2-3:30pm, Friday, February 4, 2004
On Friday afternoon, Thaala and Ron went to visit B.CI.8 in Herrin Labs. She is a graduate student in her 5th year, and studies plant physiological ecology. She is exploring the difference in growth patterns between plants that live in nutrient rich soils, and plants (such as cacti) that live in nutrient poor soils.
The factor that determines the nutrient mix is the presence/absence of high or low levels of P and N (phosphorous and nitrogen).
Number of Experiments
She has been working on three experiments at the same time. One experiment is run in the pygmy forest in Mendocino County four hours north of us in California http://geoimages.berkeley.edu/GeoImages/Johnson/Biomes/BiomesSub/PygmyForest.html.
A second experiment is run in a local area where she has ~500 plants (baby pines) that she has been monitoring. These plants are in different categories of treatment, and are actually staggered in time; they are in different stages of the experiment, due to unforeseen events. Her greenhouse work lasted for one year.

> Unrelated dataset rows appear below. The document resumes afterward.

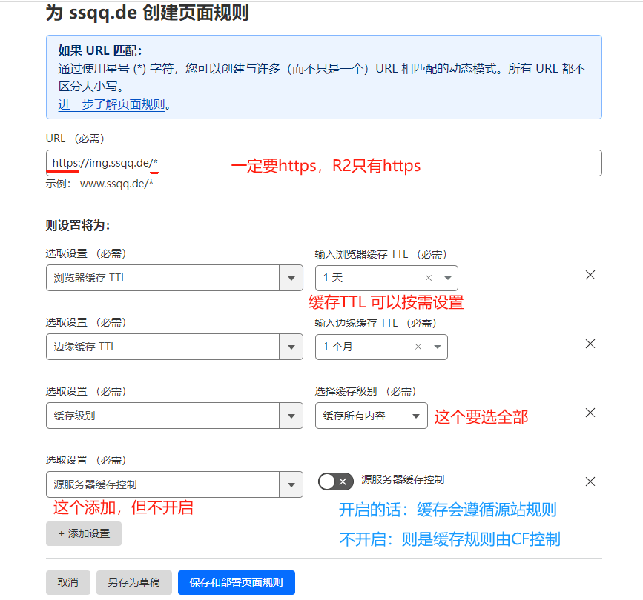
Task: Click the 保存和部署页面规则 button
Action: pos(235,582)
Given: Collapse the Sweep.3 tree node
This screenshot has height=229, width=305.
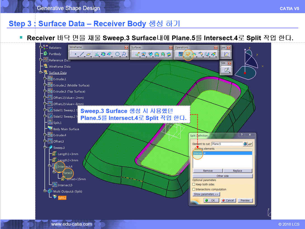Looking at the screenshot, I should click(x=45, y=148).
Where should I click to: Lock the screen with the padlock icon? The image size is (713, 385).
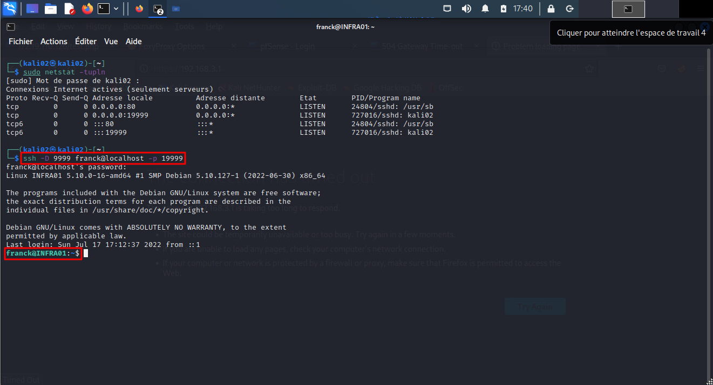[x=551, y=9]
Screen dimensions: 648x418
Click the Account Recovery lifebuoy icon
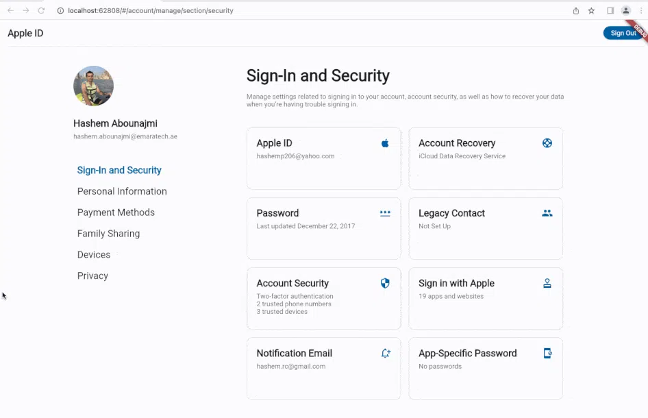click(x=547, y=143)
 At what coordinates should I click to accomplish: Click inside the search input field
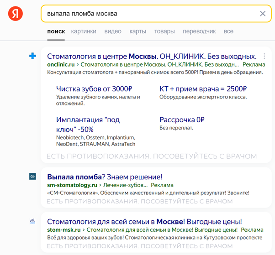tap(151, 14)

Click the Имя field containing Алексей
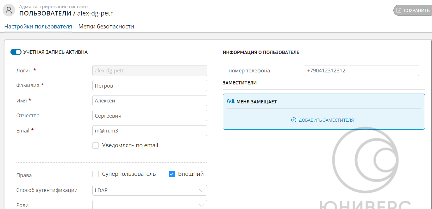[x=149, y=101]
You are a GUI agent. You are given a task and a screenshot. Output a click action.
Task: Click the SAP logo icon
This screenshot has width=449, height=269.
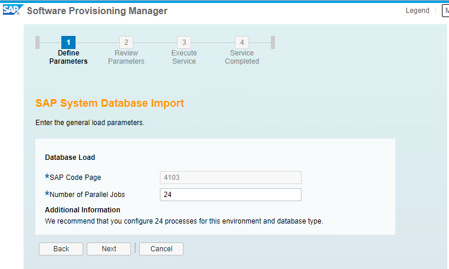[x=12, y=9]
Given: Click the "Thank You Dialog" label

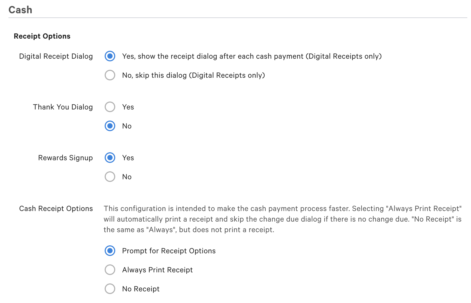Looking at the screenshot, I should click(x=63, y=107).
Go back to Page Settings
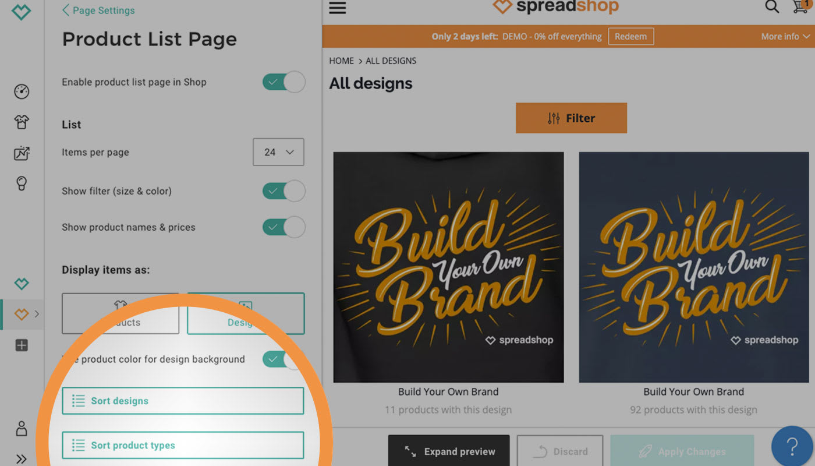The width and height of the screenshot is (815, 466). (98, 10)
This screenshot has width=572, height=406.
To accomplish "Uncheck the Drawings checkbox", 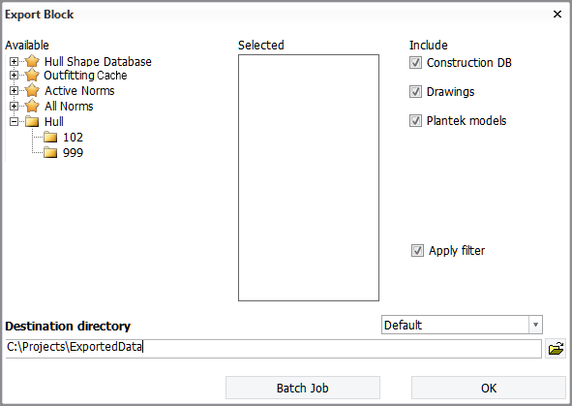I will coord(415,92).
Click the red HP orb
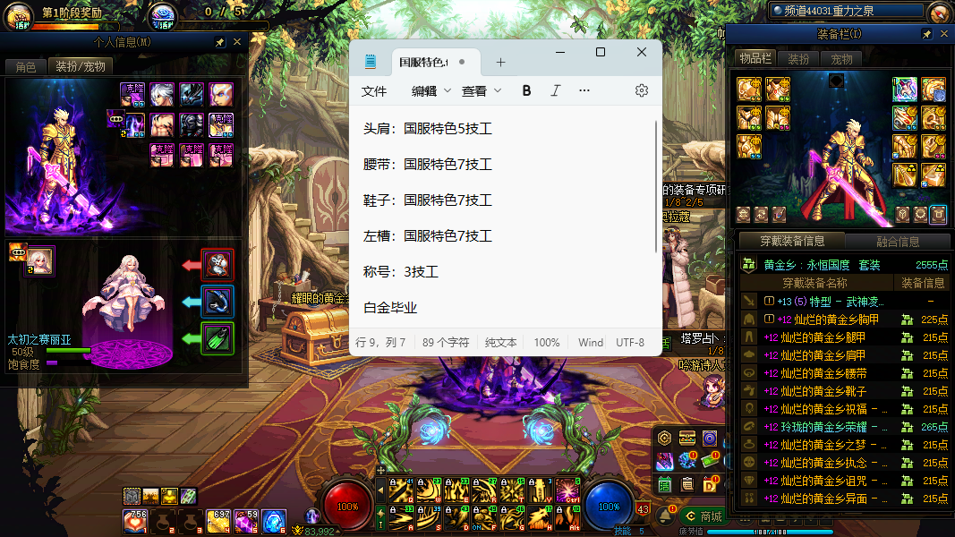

A third is where she takes census of different species, with date, site, GPS location, species seen, and any notes that she takes.
Summary: A system for
keeping track of experiments and experimental progress might be useful.
The Field, the Lab, and the Office
The biologist works in three different places. On her trips
to gather specimens and measurements, she will drive four hours to Mendocino
County. The pygmy forest is “the field.” After a day of collecting, labeling,
data taking, she will drive back to her office and lab at Stanford.
In
the field, she will have a dewar filled with liquid nitrogen, her notebook,
vials, labels, and a hand lens. Samples are cut from the tree, and dropped in
liquid nitrogen immediately. They are not thawed, because the nucleic acids
(what she analyzes) are affected when thawed. She takes six field trips in one
year (four sampling trips), about 19 person days in the field.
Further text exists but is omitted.